++++ FRAGMENTO DEL DOCUMENTO

Desde los tiempos del presidente Bustamante hasta las revoluciones de Díaz, los «caudillos» que luchaban por el medro personal y no por la defensa de ideales, jamás perdieron la oportunidad de hacerse de un pedazo de la patria. Hubo «caudillos» que llegaron a poseer estados enteros. En nuestra época tenemos ejemplos vivientes de esos voraces detentadores de tierras, siendo el principal Luis Terrazas, amo y señor de Chihuahua y de parte de Sonora.

Los «caudillos» no reconocieron límites a su ambición: Santa Anna fue dueño de haciendas incontables, lo mismo que Márquez, Miramón y Mejía. Santiago Vidaurri se declaró propietario de gran porción de Nuevo León y Coahuila, y lo mismo hizo Manuel González en Tamaulipas y Guanajuato, Pacheco en Tamaulipas y cien más cuyos nombres callamos.

Habiéndose apoderado los «caudillos» y los favoritos del Gobierno de todas las tierras apetecibles, siendo ya difícil encontrar aunque sea un sobrante qué denunciar, los hombres de dinero y de influencia que quieren engrandecer su feudo, entablan por cualquier pretexto pleitos con los propietarios pequeños e indefectiblemente triunfan en nuestros corrompidos tribunales.

Así, los terratenientes van absorbiendo rápidamente el territorio nacional, que, puede asegurarse, está en manos de unos cuantos. Pero tales propiedades son perfectamente ilegítimas y el pueblo tiene pleno derecho a apropiárselas y distribuirlas de una manera equitativa. Esta solución justa y radical del problema agrario no es de nuestros días, es de un porvenir todavía remoto, bien lo sabemos. Estamos aún distantes de la época en que la colectividad tome posesión de las tierras y se evite así que por medio de ellas, se explote al trabajador que las cultiva y que ve con cólera y desesperación que los productos pasan a los cofres de los propietarios holgazanes e insolentes.

++++++++

-- QUÉ HACER --
Escribe cómo sigue el texto sobre los caudillos y sus tierras, empezando justo después de su última oración.

++++ CONJUNTO DE DATOS

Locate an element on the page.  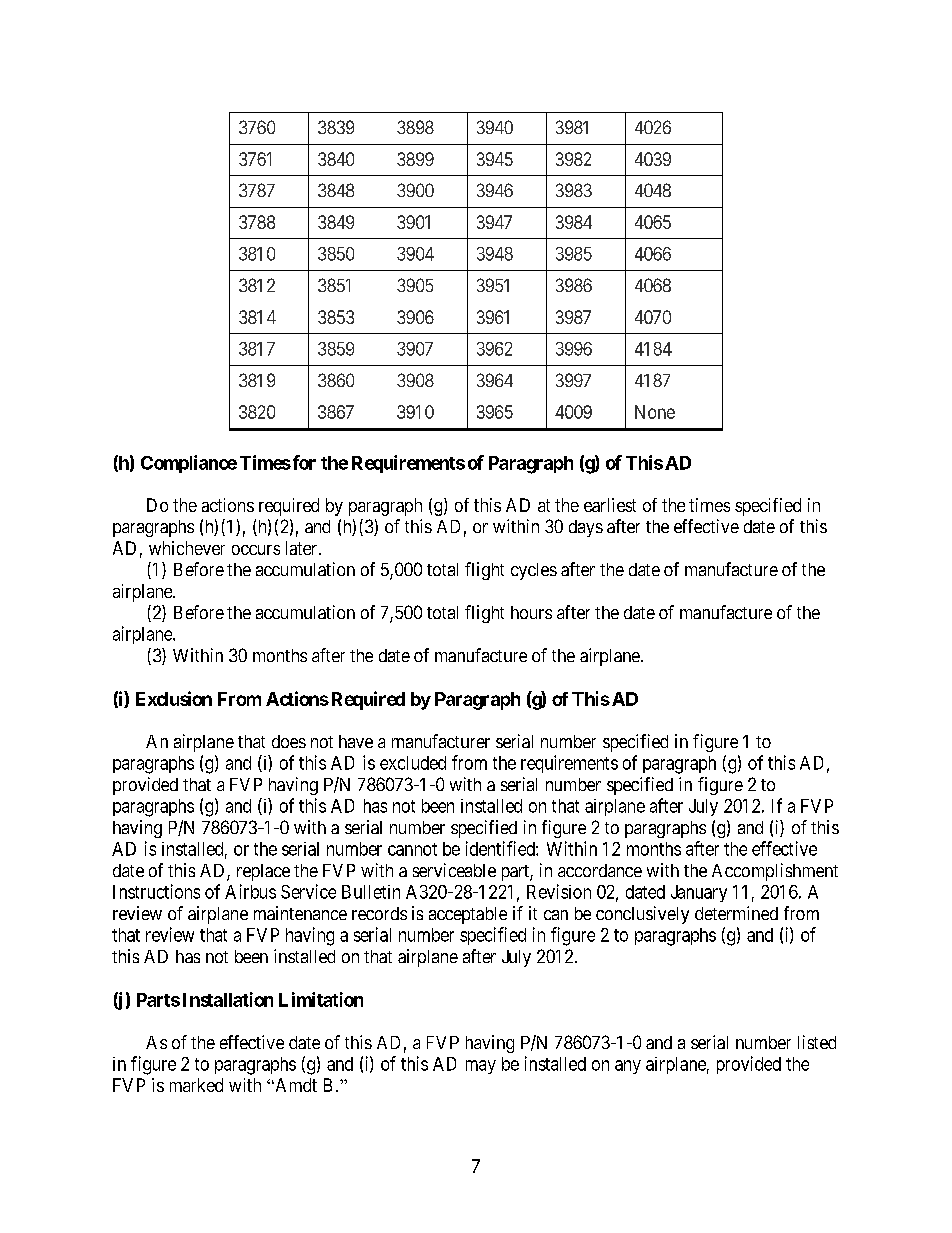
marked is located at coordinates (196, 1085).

++++++++
++++ CONJUNTO DE DATOS

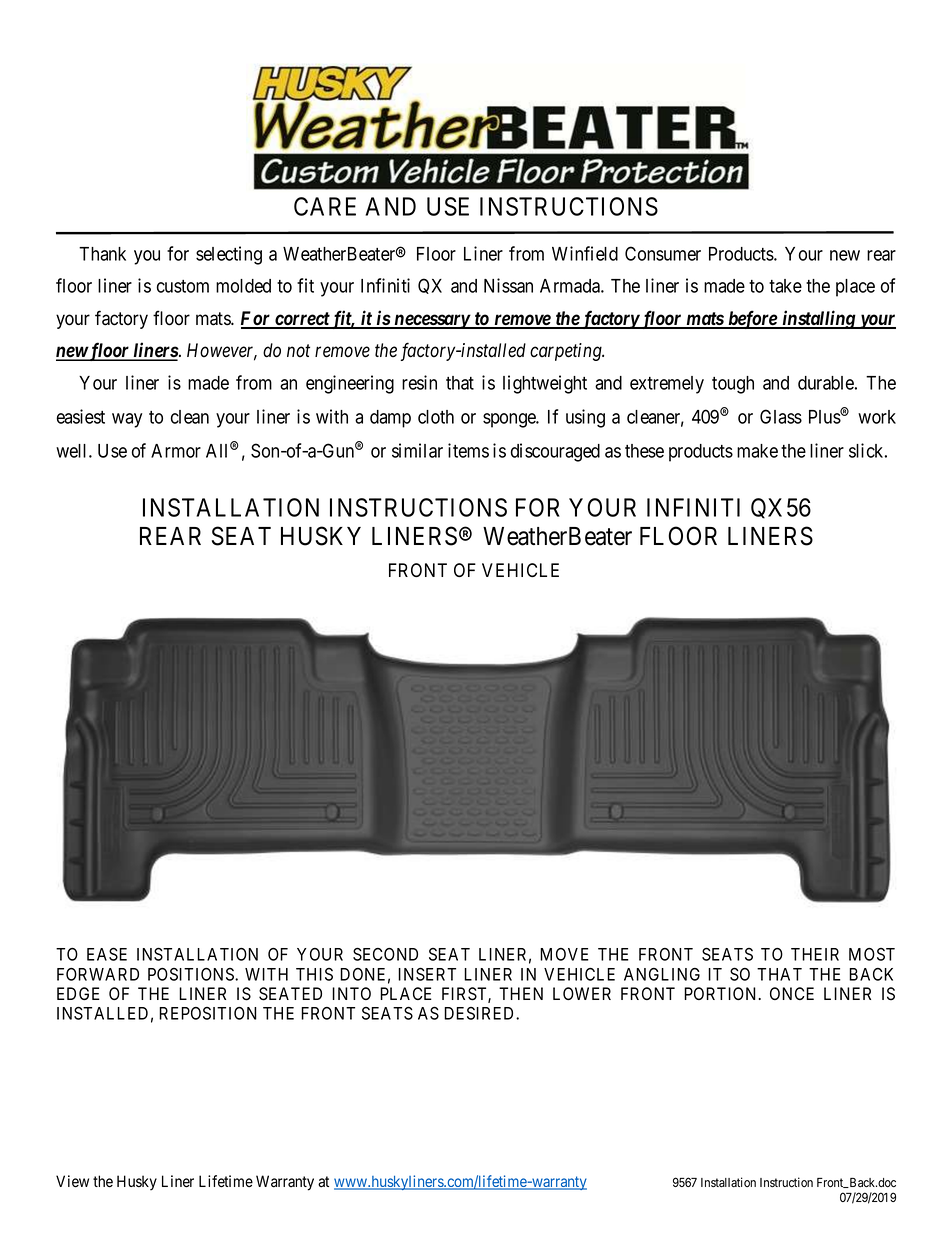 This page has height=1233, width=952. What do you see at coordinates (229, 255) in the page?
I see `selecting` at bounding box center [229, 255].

++++++++

-- RESPUESTA DEL EJERCICIO --
Estamos muy lejos de abolir la explotación del hombre por el hombre, pero nuestro deber es avanzar hacia ese fin noble y fulgente. No podemos instituir nuestra sociedad sobre la base de la igualdad económica porque nos falta educación; no podemos enarbolar como regla de conducta la sentencia de Proudhon: «la propiedad es el robo», pero sí podemos contribuir al mejoramiento del proletariado y a ponerlo en aptitud de que más tarde destruya el monstruo de la explotación y se emancipe por completo.

No suena aún la hora de que la colectividad entre en posesión de todas las tierras, pero sí se puede hacer en México lo que ofrece el Programa del Partido Liberal: tomar las tierras que han dejado sin cultivo los grandes propietarios, confiscar los bienes de los funcionarios enriquecidos bajo la actual Dictadura y distribuirlas entre los pobres. Y esas tierras y esos bienes son inmensos. Hay muchas tierras sin cultivar y favoritos de la Dictadura como Limantour, Terrazas, Corral, Torres, Cárdenas, Molina, Reyes, Dehesa y muchos más, han formado fortunas colosales y son dueños de grandes extensiones de terreno.

El Partido Liberal no defiende principios de relumbrón: lucha por las libertades políticas y por la emancipación económica del pueblo. Quiere para los oprimidos reformas positivas, reformas prácticas. Al mismo tiempo que por la conquista de los derechos cívicos, se preocupa porque el trabajador obtenga mejores salarios y pueda hacerse de tierras.

Por eso nuestro Programa es de verdadera redención, por eso nuestro grito de combate será:

¡TIERRA Y LIBERTAD!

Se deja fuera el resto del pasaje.